While international aid is slowly arriving, much more needs to be done to protect the country from the ravages of climate change.

Bridges and highways were swept away, whole villages inundated, standing crops destroyed, homes flattened, hundreds killed and millions displaced – Pakistan’s worst flood in living memory required international aid immediate.

As Islamabad declared a national emergency to deal with the deluge triggered by relentless monsoon rains that began in June, the United Nations also reached out for an immediate response.

The crisis has hit the South Asian country at a time when it is in talks with the IMF for a $1.2 billion rescue loan even as it struggles to shore up its dwindling foreign exchange reserves.

The floods have severely affected the agricultural sector, which employs millions of people and accounts for more than 20% of the economy.

Khuram Husain, a Karachi-based business journalist, says 90% of crops in the southern province of Sindh have been devastated.

“These are staggering numbers. The magnitude of the floods is clearly calamitous.

Sindh and Balochistan, the poorest provinces affected by the insurgency, have seen record rains in recent weeks, according to the Pakistan Meteorological Department.

In the northern parts, at the foot of the Karakoram mountain range, heavy downpours caused deadly deluges.

Videos shared on social media show an image of despair as more than 900 people lost their lives in a matter of weeks.

In Khyber Pakhtunkhwa, villagers watched in horror as flash floods washed away five men trapped on a rock.

Politicians from all parties are now appealing for international help as aid agencies worry about the future of millions of homeless people, including children.

The Central Bank of Pakistan has set up a relief fund to collect donations from locals and expatriates.

Prime Minister Shehbaz Sharif formally appealed to the international community to help with relief efforts and met with foreign diplomats in Islamabad on Friday.

“We have contacted donors, friendly countries and international financial institutions for assistance in responding to the scale of the floods. I will meet with Islamabad-based ambassadors and high commissioners tomorrow to brief them on the nature challenge and need help (sic),” he tweeted.
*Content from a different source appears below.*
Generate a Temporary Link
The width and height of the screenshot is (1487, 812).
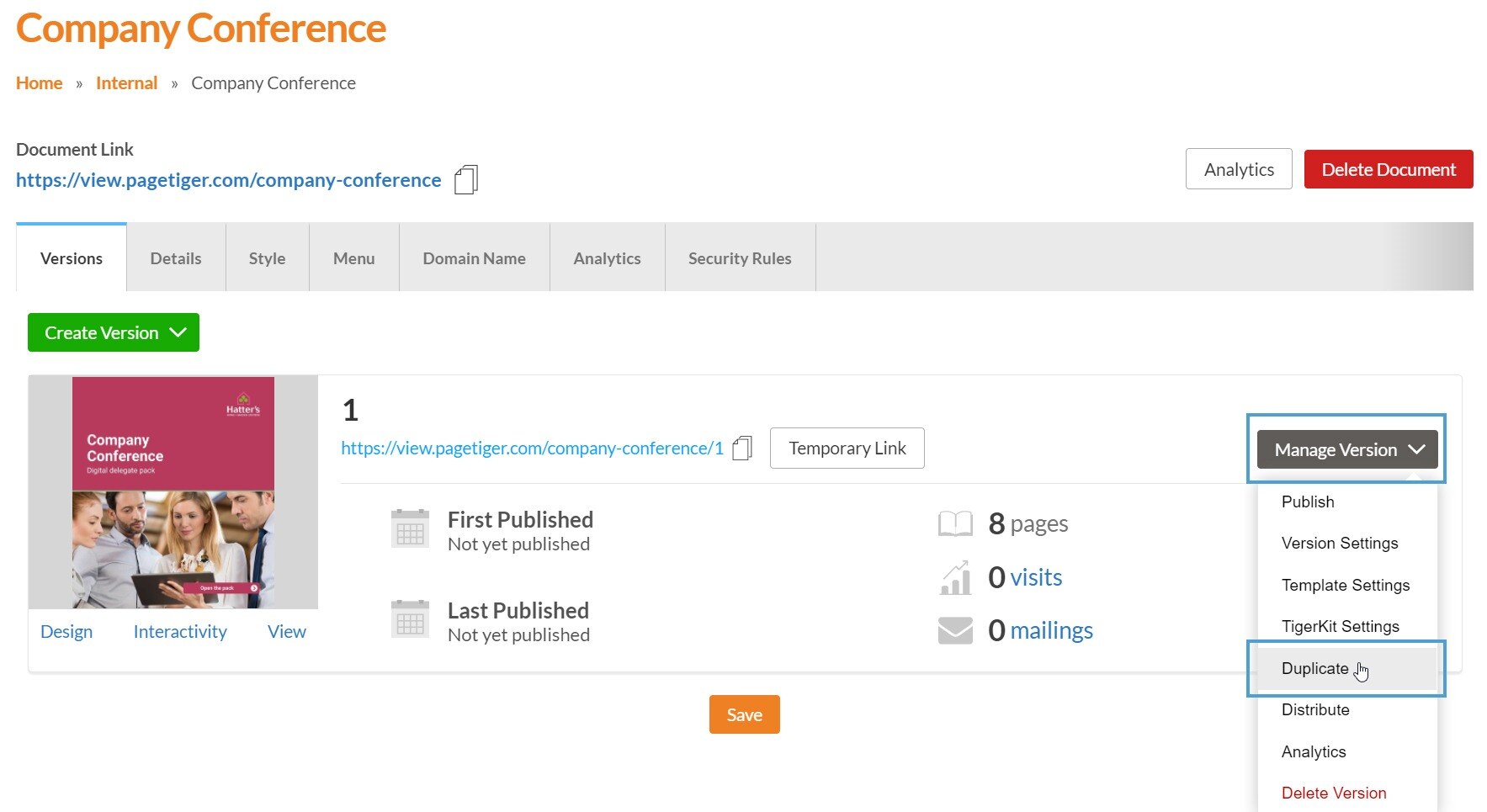[x=847, y=448]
Multilateral agencies, including the World Bank, have pledged $500 million to deal with the emergency immediately, officials said.

A climatic disaster

Before the monsoon rains, parts of Pakistan and India were sizzling in scorching temperatures, which broke all records for March and April.

Rising temperatures attributed to climate change have caused glaciers to melt in Pakistan and increased the risk of flooding in low-lying areas.

In late May and early June, the temperature in Jacobabad, Dadu, Larkana, Sukkur and other districts in Sindh reached over 45 degrees Celsius.

“It was time for exams and it was so hot that the school children fainted,” said Nasir Ali Panhwar, an environmentalist. World TRT.

“For 4-5 years, the seasonal pattern has really changed. This year there was no spring in Sindh, we just skipped spring and went straight to summer.

Historically, only Jacobabad has seen temperatures reaching 45-50 degrees Celsius, but now the heatwave has spread across Sindh with increasing frequency.

“Among the reasons for the recurring heat wave is the lack of wooded areas. In other countries, the forest area should be around 25 percent. In Pakistan, it is 3 to 4%,” says Panhwar.

With dams and water reservoirs now filled to capacity, just months ago experts were concerned about the lack of water flow in the Indus River, a lifeline for farmers.

“We have forest land but no forests. This is one of the natural factors that we no longer have annual floods from the Indus River,” says Panhwar.

“It is particularly difficult for agricultural production because the weather conditions change.”